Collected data
__________________________________________________
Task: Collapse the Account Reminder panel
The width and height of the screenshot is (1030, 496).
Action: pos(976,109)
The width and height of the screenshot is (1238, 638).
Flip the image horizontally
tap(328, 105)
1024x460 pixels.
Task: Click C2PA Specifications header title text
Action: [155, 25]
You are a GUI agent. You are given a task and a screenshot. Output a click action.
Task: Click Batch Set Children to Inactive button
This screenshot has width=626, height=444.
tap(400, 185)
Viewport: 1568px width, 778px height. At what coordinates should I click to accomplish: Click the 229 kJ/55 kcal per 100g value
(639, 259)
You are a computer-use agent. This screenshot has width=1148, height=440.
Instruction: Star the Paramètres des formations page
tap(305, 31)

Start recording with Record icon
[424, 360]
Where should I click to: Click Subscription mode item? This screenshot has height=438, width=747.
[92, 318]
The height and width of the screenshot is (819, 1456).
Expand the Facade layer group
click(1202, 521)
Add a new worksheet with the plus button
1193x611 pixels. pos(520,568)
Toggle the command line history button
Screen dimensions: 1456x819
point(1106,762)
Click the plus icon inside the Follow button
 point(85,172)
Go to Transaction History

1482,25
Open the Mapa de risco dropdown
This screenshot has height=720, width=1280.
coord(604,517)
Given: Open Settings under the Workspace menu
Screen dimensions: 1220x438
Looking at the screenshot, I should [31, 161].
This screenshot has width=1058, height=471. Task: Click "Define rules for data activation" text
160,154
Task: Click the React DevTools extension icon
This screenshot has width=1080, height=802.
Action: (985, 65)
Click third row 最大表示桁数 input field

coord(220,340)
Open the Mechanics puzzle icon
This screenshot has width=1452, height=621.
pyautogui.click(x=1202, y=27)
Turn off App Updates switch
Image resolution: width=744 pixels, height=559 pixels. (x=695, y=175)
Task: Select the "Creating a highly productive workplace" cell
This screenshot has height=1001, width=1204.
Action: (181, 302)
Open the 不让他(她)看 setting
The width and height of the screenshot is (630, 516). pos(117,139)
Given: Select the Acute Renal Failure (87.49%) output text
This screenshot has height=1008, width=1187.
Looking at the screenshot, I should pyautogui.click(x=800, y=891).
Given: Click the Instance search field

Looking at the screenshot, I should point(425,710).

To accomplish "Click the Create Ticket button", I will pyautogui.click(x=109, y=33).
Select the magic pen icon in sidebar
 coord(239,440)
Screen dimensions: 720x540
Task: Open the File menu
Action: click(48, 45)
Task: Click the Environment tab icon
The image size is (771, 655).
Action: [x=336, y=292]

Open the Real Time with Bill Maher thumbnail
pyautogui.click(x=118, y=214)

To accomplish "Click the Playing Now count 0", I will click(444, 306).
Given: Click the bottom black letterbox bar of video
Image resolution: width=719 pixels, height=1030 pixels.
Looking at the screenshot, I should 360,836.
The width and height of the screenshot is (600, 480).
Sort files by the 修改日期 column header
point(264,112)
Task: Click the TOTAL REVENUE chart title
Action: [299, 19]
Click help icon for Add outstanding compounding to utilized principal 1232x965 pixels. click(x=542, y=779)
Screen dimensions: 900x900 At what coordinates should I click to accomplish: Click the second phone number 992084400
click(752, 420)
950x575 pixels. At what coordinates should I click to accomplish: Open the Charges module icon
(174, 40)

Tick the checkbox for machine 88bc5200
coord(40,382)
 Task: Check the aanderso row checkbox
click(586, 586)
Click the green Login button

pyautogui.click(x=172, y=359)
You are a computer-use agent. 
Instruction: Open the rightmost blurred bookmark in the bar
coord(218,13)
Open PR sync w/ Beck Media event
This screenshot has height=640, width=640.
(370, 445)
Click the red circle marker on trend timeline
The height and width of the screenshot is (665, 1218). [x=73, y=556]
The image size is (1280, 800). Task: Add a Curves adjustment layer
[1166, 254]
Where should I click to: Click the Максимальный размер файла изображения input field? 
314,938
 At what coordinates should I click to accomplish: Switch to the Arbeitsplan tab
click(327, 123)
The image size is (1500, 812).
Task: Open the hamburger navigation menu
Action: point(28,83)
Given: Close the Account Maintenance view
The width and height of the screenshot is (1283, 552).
__________________________________________________
▸ **Your goal**:
Transcribe all of the entries without alteration.

▸ **Answer to this exercise**:
Task: Collapse the Account Reminder panel
The width and height of the screenshot is (1030, 496).
Action: pos(976,109)
The width and height of the screenshot is (1238, 638).
Flip the image horizontally
tap(328, 105)
1024x460 pixels.
Task: Click C2PA Specifications header title text
Action: [155, 25]
You are a GUI agent. You are given a task and a screenshot. Output a click action.
Task: Click Batch Set Children to Inactive button
This screenshot has width=626, height=444.
tap(400, 185)
Viewport: 1568px width, 778px height. At what coordinates should I click to accomplish: Click the 229 kJ/55 kcal per 100g value
(639, 259)
You are a computer-use agent. This screenshot has width=1148, height=440.
Instruction: Star the Paramètres des formations page
tap(305, 31)

Start recording with Record icon
[424, 360]
Where should I click to: Click Subscription mode item? This screenshot has height=438, width=747.
[92, 318]
The height and width of the screenshot is (819, 1456).
Expand the Facade layer group
click(1202, 521)
Add a new worksheet with the plus button
1193x611 pixels. pos(520,568)
Toggle the command line history button
Screen dimensions: 1456x819
point(1106,762)
Click the plus icon inside the Follow button
 point(85,172)
Go to Transaction History

1482,25
Open the Mapa de risco dropdown
This screenshot has height=720, width=1280.
coord(604,517)
Given: Open Settings under the Workspace menu
Screen dimensions: 1220x438
Looking at the screenshot, I should [31, 161].
This screenshot has width=1058, height=471. Task: Click "Define rules for data activation" text
160,154
Task: Click the React DevTools extension icon
This screenshot has width=1080, height=802.
Action: (985, 65)
Click third row 最大表示桁数 input field

coord(220,340)
Open the Mechanics puzzle icon
This screenshot has width=1452, height=621.
pyautogui.click(x=1202, y=27)
Turn off App Updates switch
Image resolution: width=744 pixels, height=559 pixels. (x=695, y=175)
Task: Select the "Creating a highly productive workplace" cell
This screenshot has height=1001, width=1204.
Action: (181, 302)
Open the 不让他(她)看 setting
The width and height of the screenshot is (630, 516). pos(117,139)
Given: Select the Acute Renal Failure (87.49%) output text
This screenshot has height=1008, width=1187.
Looking at the screenshot, I should pyautogui.click(x=800, y=891).
Given: Click the Instance search field

Looking at the screenshot, I should point(425,710).

To accomplish "Click the Create Ticket button", I will pyautogui.click(x=109, y=33).
Select the magic pen icon in sidebar
 coord(239,440)
Screen dimensions: 720x540
Task: Open the File menu
Action: click(48, 45)
Task: Click the Environment tab icon
The image size is (771, 655).
Action: [x=336, y=292]

Open the Real Time with Bill Maher thumbnail
pyautogui.click(x=118, y=214)

To accomplish "Click the Playing Now count 0", I will click(444, 306).
Given: Click the bottom black letterbox bar of video
Image resolution: width=719 pixels, height=1030 pixels.
Looking at the screenshot, I should 360,836.
The width and height of the screenshot is (600, 480).
Sort files by the 修改日期 column header
point(264,112)
Task: Click the TOTAL REVENUE chart title
Action: [299, 19]
Click help icon for Add outstanding compounding to utilized principal 1232x965 pixels. click(x=542, y=779)
Screen dimensions: 900x900 At what coordinates should I click to accomplish: Click the second phone number 992084400
click(752, 420)
950x575 pixels. At what coordinates should I click to accomplish: Open the Charges module icon
(174, 40)

Tick the checkbox for machine 88bc5200
coord(40,382)
 Task: Check the aanderso row checkbox
click(586, 586)
Click the green Login button

pyautogui.click(x=172, y=359)
You are a computer-use agent. 
Instruction: Open the rightmost blurred bookmark in the bar
coord(218,13)
Open PR sync w/ Beck Media event
This screenshot has height=640, width=640.
(370, 445)
Click the red circle marker on trend timeline
The height and width of the screenshot is (665, 1218). [x=73, y=556]
The image size is (1280, 800). Task: Add a Curves adjustment layer
[1166, 254]
Where should I click to: Click the Максимальный размер файла изображения input field? 
314,938
 At what coordinates should I click to accomplish: Switch to the Arbeitsplan tab
click(327, 123)
The image size is (1500, 812).
Task: Open the hamburger navigation menu
Action: point(28,83)
Given: Close the Account Maintenance view
The width and height of the screenshot is (1283, 552).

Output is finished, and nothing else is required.